At no time in his writing was Bauer ever an orthodox Christian. From his earliest days of academic scholarship under Hegel, Bauer maintained a firm criticism of Immanuel Kant and a firm fealty to both Hegel's dialectic and his Rationalist Theology.
Accused of being a so-called "Right Hegelian" (cf. David Strauss, ''In Defense of My 'Life of Jesus' Against the Hegelians'', 1838), he was later accused of being a "Left Hegelian" because of his association, or rather his early leadership, of the Young Hegelians. Yet the labels of 'Left' and 'Right' were only placed on Bruno Bauer by others; never by himself. Bauer considered himself simply a Hegelian.
From 1839 to 1841, Bauer was a teacher, mentor and close friend of Karl Marx, but in 1841 they came to a break. Marx, with Friedrich Engels, had formulated a socialist and communistic program that Bruno Bauer firmly rejected. Marx and Engels in turn expressed their break with Bauer in two books: ''Holy Family'' (1845) and ''German Ideology'' (1846).
The Prussian Minister of Education, Altenstein, sent Bauer to the university of Bonn, to protect his Rationalist Theology from the critique of the Berlin orthodox, as well as to win over Bonn University to Hegelianism. Bauer, however, created many enemies at pietist-dominated Bonn university, where he openly taught Rationalism in his new position as professor of theology. Bauer attested in letters during this time that he tried to provoke a scandal, to force the government either to give complete freedom of science and teaching to its university professors, or to openly express its anti-enlightenment position by removing him from his post.
The pro-Hegelian minister Altenstein had died and been replaced by the anti-Hegelian Eichhorn. The government officials asked for advice from the theology departments of its universities. Except for the Hegelian Marheineke, most said that a professor of Protestant theology should not be allowed to teach "atheism" to his priest students. As Bauer was unwilling to compromise his Rationalism, the Prussian government in 1842 revoked his teaching license. After the setbacks of the revolutions of 1848, Bauer left the city. He lived an ascetic and stoic life in the countryside of Rixdorf near Berlin.
Bauer continued to write, including more than nine theological tomes, in twelve lengthy volumes. His lengthy volumes varied between theology, modern history and politics. He published them at his own expense while working at his family's tobacco shop.
Between 1843 and 1845 Bauer published ''Geschichte der Politik, Kultur und Aufklärung des 18ten Jahrhunderts'' (''History of Politics, Culture and Enlightenment in the 18th Century'', in 4 volumes).

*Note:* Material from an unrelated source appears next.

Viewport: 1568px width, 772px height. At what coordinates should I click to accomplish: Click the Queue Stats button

In 1847 Bauer published ''Geschichte der französischen Revolution'' (''History of the French Revolution'', in 3 volumes).
Between 1850 and 1852 Bauer published ''Kritik der Evangelien und Geschichte ihres Ursprungs'' (''A Critique of the Gospels and a History of their Origin''), as well as ''Kritik der paulinischen Briefe'' (''Critique of the Pauline Epistles''). In these works Bauer led the academic movement to subject the Bible to historical and literary criticism.

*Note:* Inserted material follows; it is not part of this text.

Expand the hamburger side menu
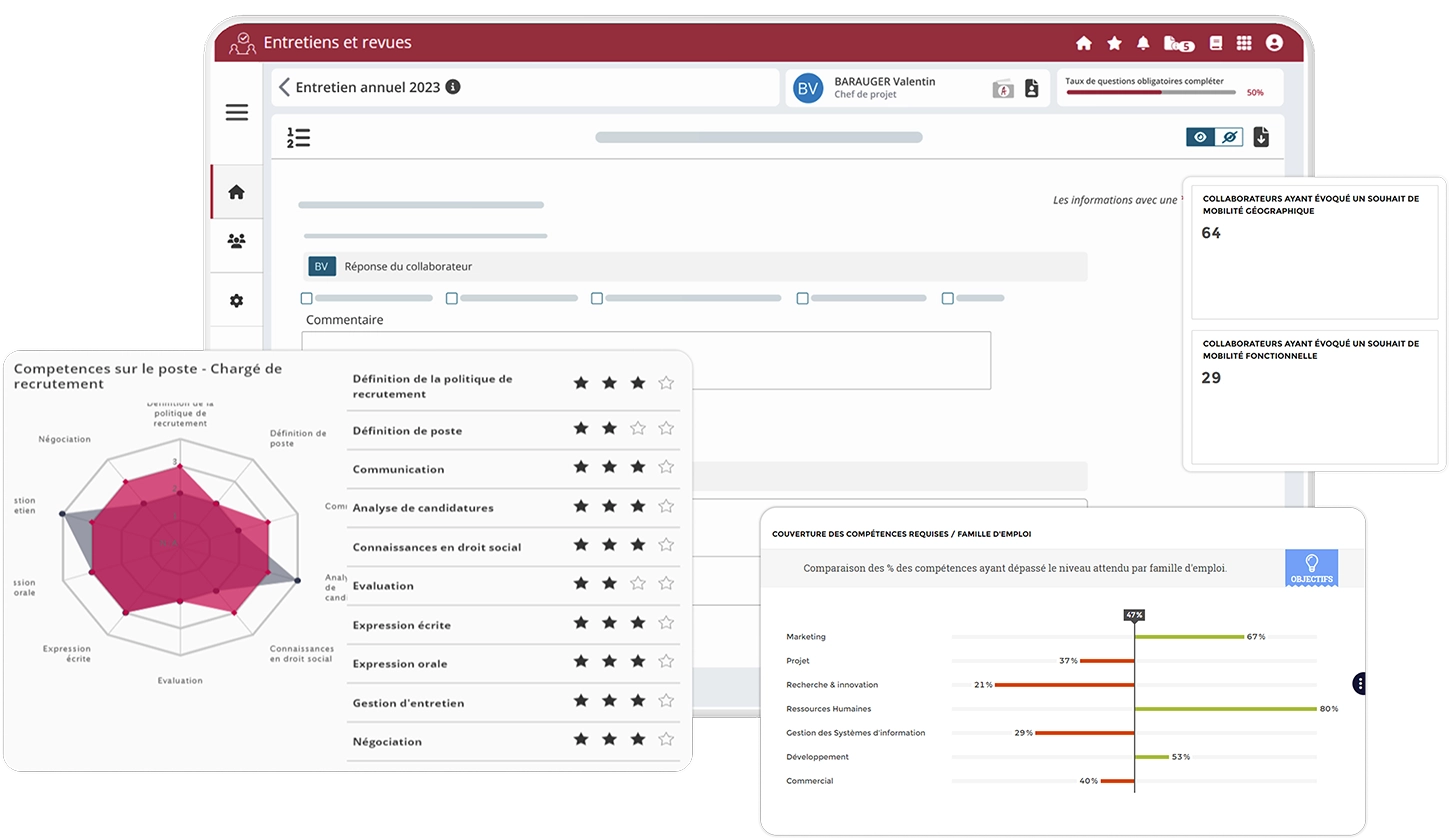 (237, 113)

In 1877 Bauer published ''Christus und die Caesaren'' (''Christ and the Caesars''), and in 1882 he published ''Disraelis romantischer und Bismarcks socialistischer Imperialismus'' (''Disraeli's Romantic and Bismarck's Socialist Imperialism'').
Bauer's final book on theology, ''Christ and the Caesars'' (1877), was his crowning effort to justify Hegel's position that Christian theology owed at least as much to Greco-Roman classical philosophy as it owed to Judaism.
Bruno Bauer died at Rixdorf in 1882. His younger brother, Edgar, was a German left-wing journalist who had supported his brother's fights and was sent to prison for his political positions. He later became a police spy in London for the Danish government, reporting about Karl Marx, among others.